* What needs to be done: Line by line, return the data exactly as shown.

* Raw data:
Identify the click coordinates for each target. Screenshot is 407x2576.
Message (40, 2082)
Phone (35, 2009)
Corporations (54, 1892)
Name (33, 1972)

* Your solution:
Identify the click coordinates for each target. Screenshot is 407x2576.
Message (40, 2082)
Phone (35, 2009)
Corporations (54, 1892)
Name (33, 1972)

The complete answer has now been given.